After North Carolina announced in February that it will no longer be making or renewing license plates featuring Confederate flags, Stone issued a statement calling the move “blatant discrimination” and equating it with “ethnic genocide.” That’s not only both wrong and stupid, it’s the kind of thing only said by someone whose white entitlement makes them perceives a certain kind of treatment as oppressive because it is meant for “other” people.” Just this month, the SCV filed a lawsuit against the North Carolina Department of Motor Vehicles, and Stone said in a statement that “to assume the Confederate Battle Flag is uniquely offensive is to validate only one viewpoint and thereby discriminate against others.”
This is the constant refrain from neo-Confederates and Lost Cause proponents—that Confederate symbology is merely a way to recognize Southern heritage. It’s historically revisionist nonsense, an argument countered by the many racist and slavery apologists who rally around Confederate iconography. There’s a reason why the SCV is filled with neo-Nazis and neo-fascists, why the dots connecting Stone and members of various hate groups are so easy to trace.

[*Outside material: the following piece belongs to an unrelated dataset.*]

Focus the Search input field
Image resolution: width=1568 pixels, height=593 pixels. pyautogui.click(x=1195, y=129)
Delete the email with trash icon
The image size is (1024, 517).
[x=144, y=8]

Somehow, the NC Department of Public Safety finds this unremarkable, despite the agency’s own figures showing an estimated 56 percent of folks under parole supervision are Black. In his role as a parole officer, Stone oversees the freedom of those whose cases he’s given. There should be a recognized conflict in determining the futures of Black folks while also being a proud promoter of Confederate lies who mixes with stars of the white supremacist movement and promotes a fable that attempts to erase the horrors of slavery and white supremacy. But in Stone’s position, there is a statement about law enforcement overall in this country, and the disregard with which it holds those who have always been mistreated by the system. And the primary takeaway is that, even after last summer, the system of racial injustice endures.